But it seems to me that much of our life choices are either unconscious, or are made on our behalf by other people. So often, we continue to make decisions using outdated templates, or we conform to other people's expectations.

It occurred to me that I could extend this notion to Finian and try a little harder to encourage him to make his own decisions.  It's kinda complicated with Autism, though.  If I gave him free rein, Finian would chose to play chicken with traffic, eat hair-clips (a new favourite) and be positively cavalier about nudity.  So some caveats have to be applied.

But helping him to make decisions is an important part of establishing his own identity.  How will he know what style of clothes he prefers if I pick his outfit for him?  How will he discover hidden talents if I 'protect' him from dangerous activities?  How will he learn what delights him if I micro manage his free time?

Making our own decisions and owning our mistakes are an important part of character building.  This applies to autistic people too.  Being 'kind' and making their decisions for them is ultimately counter-productive (btw I'm totally talking to myself here) and stunts growth.

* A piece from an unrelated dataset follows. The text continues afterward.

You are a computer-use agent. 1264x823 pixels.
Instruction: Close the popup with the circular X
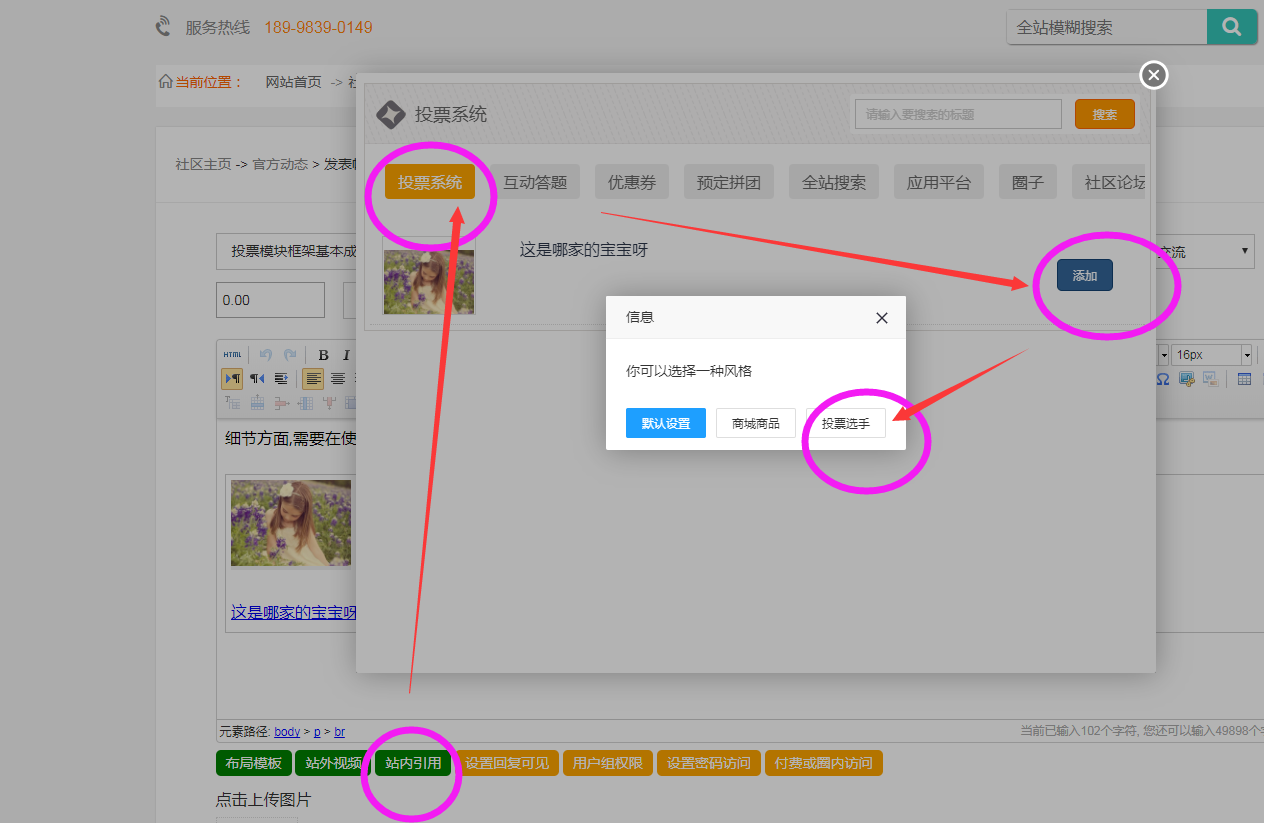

Luckily my marriage survived last night's unwise decision.  To be fair, James would kiss me anyway because he loves me and a bit of breath-stink wouldn't stop him.  But choices, and their consequences, would be so much more enriching if made consciously and with ownership. 


the test of any marriage


2 comments:

  1. Have just read your blogs. Your honesty is refreshing and love the sprinklings of humour. I really enjoyed reading them. Thank you.